*THE RECORDS*.
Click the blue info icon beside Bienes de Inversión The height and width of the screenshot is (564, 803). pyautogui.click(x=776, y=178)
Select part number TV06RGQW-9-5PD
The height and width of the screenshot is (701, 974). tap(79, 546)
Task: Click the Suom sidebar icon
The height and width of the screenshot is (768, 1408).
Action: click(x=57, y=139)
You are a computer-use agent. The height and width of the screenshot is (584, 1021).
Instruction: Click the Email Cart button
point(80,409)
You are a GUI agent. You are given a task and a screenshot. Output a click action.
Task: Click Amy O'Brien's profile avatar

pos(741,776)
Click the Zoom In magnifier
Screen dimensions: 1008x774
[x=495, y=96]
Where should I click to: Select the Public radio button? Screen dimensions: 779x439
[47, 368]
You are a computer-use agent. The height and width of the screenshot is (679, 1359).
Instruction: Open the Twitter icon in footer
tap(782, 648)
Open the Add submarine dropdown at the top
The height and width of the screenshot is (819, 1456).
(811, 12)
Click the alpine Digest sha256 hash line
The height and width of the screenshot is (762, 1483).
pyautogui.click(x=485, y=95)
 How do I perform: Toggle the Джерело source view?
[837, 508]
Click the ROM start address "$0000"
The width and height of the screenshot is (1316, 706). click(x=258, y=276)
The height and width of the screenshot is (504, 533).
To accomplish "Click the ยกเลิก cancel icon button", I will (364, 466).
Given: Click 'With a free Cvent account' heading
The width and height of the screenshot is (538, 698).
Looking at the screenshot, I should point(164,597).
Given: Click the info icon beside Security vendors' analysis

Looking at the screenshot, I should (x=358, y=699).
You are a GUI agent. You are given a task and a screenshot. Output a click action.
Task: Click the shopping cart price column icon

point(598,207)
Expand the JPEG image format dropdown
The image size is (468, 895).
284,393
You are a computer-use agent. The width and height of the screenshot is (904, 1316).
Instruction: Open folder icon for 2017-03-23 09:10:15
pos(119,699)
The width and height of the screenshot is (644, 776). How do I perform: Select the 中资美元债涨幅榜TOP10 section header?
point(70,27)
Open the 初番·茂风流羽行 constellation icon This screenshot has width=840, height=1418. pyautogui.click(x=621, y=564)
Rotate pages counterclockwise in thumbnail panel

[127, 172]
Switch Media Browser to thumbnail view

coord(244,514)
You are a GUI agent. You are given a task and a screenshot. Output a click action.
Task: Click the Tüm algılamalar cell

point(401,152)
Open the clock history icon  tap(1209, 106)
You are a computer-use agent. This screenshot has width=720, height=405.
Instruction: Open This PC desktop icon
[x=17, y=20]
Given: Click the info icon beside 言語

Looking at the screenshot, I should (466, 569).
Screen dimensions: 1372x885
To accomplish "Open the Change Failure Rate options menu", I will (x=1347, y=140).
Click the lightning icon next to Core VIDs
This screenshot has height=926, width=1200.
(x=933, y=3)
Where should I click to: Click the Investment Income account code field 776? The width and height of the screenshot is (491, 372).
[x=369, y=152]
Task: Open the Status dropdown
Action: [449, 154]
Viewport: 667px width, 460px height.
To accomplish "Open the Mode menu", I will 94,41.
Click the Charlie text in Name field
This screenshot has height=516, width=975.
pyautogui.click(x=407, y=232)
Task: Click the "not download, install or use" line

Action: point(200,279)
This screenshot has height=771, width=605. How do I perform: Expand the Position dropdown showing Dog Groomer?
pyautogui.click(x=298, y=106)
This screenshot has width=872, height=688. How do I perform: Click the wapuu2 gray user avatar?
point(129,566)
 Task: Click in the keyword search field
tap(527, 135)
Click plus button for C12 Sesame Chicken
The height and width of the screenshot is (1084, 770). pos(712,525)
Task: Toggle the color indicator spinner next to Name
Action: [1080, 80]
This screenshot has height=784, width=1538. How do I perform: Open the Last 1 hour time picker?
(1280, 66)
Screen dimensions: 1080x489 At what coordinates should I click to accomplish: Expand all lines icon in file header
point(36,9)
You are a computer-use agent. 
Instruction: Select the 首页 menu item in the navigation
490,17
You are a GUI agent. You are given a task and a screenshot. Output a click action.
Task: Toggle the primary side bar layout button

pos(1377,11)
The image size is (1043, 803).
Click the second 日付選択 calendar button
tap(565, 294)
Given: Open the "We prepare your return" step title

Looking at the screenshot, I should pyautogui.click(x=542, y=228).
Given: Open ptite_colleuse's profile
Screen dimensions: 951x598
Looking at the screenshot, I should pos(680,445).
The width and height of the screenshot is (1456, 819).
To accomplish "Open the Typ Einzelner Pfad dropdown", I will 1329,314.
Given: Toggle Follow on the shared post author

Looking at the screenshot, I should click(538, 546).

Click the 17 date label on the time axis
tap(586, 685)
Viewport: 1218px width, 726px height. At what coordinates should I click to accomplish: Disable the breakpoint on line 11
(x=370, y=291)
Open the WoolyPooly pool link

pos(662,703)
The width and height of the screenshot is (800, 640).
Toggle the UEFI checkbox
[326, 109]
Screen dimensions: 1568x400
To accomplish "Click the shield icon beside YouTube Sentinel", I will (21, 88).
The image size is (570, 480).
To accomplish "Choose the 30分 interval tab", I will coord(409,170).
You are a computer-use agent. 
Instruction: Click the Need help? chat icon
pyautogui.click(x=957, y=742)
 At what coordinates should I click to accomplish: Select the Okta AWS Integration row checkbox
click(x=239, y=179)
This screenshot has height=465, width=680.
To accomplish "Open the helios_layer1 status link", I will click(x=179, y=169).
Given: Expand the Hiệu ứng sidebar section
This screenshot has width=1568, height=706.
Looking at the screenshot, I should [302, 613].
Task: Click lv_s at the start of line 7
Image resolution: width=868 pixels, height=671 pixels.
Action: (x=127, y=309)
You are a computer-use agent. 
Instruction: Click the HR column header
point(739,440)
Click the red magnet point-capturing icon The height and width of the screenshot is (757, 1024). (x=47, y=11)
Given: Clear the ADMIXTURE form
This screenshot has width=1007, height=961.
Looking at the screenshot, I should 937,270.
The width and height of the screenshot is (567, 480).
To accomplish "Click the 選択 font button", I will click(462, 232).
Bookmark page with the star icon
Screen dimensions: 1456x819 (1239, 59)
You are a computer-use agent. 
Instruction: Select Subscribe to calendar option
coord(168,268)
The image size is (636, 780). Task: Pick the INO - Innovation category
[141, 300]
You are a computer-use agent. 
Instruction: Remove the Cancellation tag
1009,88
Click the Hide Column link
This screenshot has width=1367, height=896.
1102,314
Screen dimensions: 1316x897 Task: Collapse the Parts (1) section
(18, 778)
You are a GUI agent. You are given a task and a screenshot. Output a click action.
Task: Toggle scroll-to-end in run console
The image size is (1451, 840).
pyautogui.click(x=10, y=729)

*WRITTEN REQUEST*.
Please quote the records word for word, starting at their first line and ending at the line that contains "pos(119,699)", with both ends included.

*FULL ANSWER*.
Click the blue info icon beside Bienes de Inversión The height and width of the screenshot is (564, 803). pyautogui.click(x=776, y=178)
Select part number TV06RGQW-9-5PD
The height and width of the screenshot is (701, 974). tap(79, 546)
Task: Click the Suom sidebar icon
The height and width of the screenshot is (768, 1408).
Action: click(x=57, y=139)
You are a computer-use agent. The height and width of the screenshot is (584, 1021).
Instruction: Click the Email Cart button
point(80,409)
You are a GUI agent. You are given a task and a screenshot. Output a click action.
Task: Click Amy O'Brien's profile avatar

pos(741,776)
Click the Zoom In magnifier
Screen dimensions: 1008x774
[x=495, y=96]
Where should I click to: Select the Public radio button? Screen dimensions: 779x439
[47, 368]
You are a computer-use agent. The height and width of the screenshot is (679, 1359).
Instruction: Open the Twitter icon in footer
tap(782, 648)
Open the Add submarine dropdown at the top
The height and width of the screenshot is (819, 1456).
(811, 12)
Click the alpine Digest sha256 hash line
The height and width of the screenshot is (762, 1483).
pyautogui.click(x=485, y=95)
 How do I perform: Toggle the Джерело source view?
[837, 508]
Click the ROM start address "$0000"
The width and height of the screenshot is (1316, 706). click(x=258, y=276)
The height and width of the screenshot is (504, 533).
To accomplish "Click the ยกเลิก cancel icon button", I will (364, 466).
Given: Click 'With a free Cvent account' heading
The width and height of the screenshot is (538, 698).
Looking at the screenshot, I should point(164,597).
Given: Click the info icon beside Security vendors' analysis

Looking at the screenshot, I should (x=358, y=699).
You are a GUI agent. You are given a task and a screenshot. Output a click action.
Task: Click the shopping cart price column icon

point(598,207)
Expand the JPEG image format dropdown
The image size is (468, 895).
284,393
You are a computer-use agent. The width and height of the screenshot is (904, 1316).
Instruction: Open folder icon for 2017-03-23 09:10:15
pos(119,699)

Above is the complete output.